MATERIAL FOR THE TASK:
════════

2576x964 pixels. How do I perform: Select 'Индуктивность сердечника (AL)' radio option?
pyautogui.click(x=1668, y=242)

════════

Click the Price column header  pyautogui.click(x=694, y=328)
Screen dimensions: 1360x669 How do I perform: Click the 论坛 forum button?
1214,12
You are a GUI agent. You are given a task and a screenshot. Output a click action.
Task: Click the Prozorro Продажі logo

════════

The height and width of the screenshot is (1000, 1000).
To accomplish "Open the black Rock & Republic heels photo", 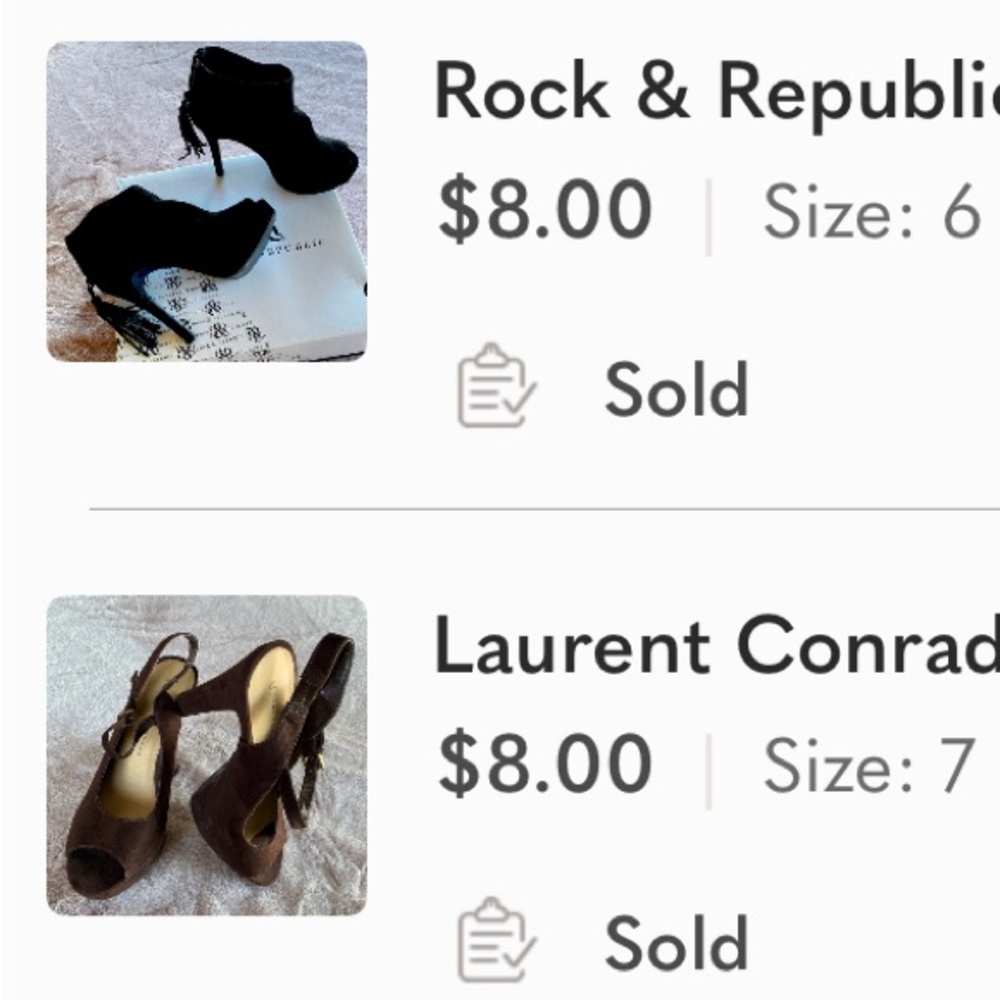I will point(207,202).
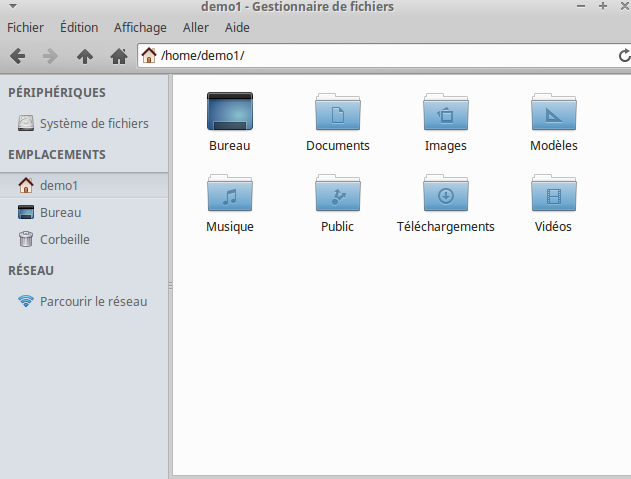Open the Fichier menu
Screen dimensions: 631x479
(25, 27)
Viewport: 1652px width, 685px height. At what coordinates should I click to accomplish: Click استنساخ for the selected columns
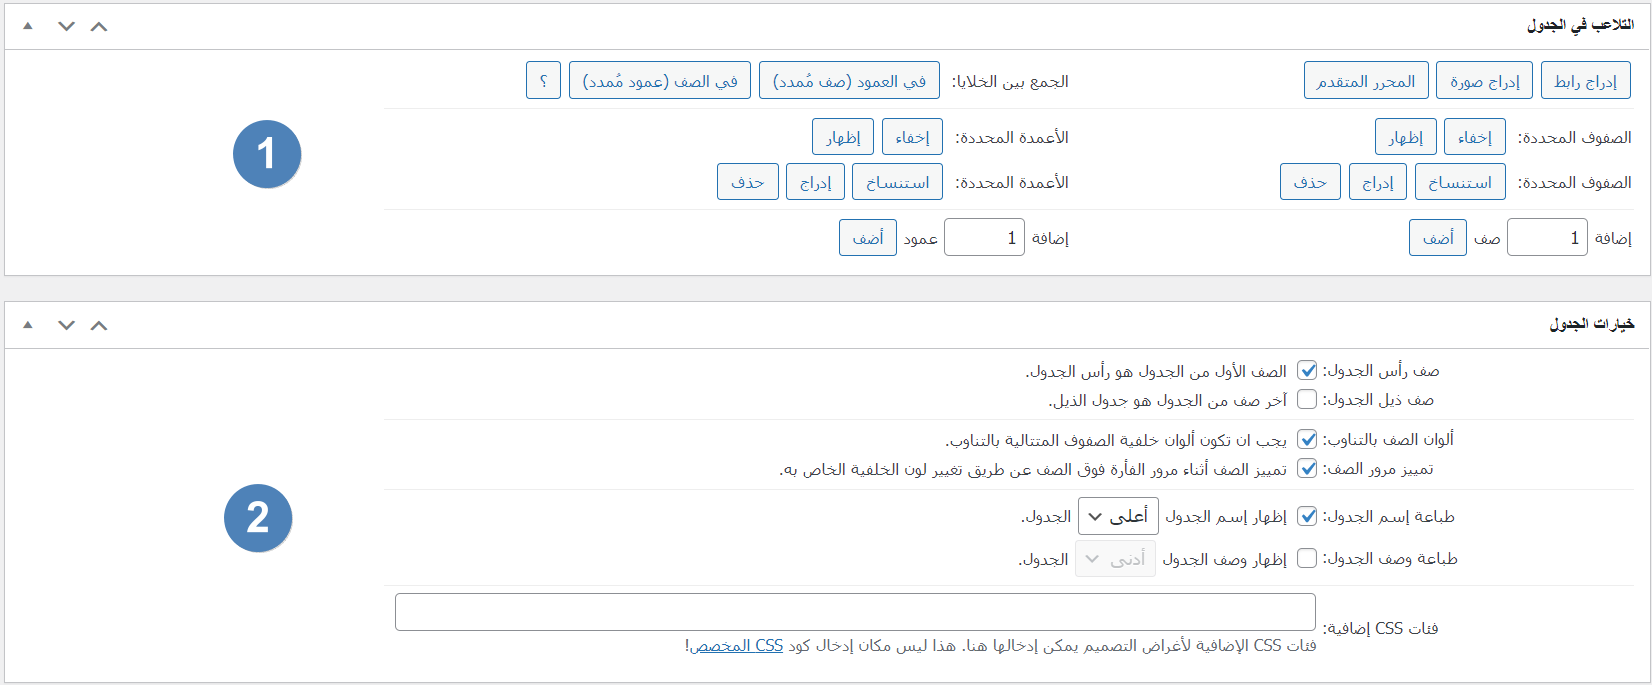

════════

EXERCISE DESCRIPTION: Please pull out every line of the records above that contains the string "width". Case counts.

FINAL ANSWER:
The height and width of the screenshot is (1000, 1000).
Viewport: 1652px width, 685px height. At what coordinates should I click to accomplish: Click استنساخ for the selected columns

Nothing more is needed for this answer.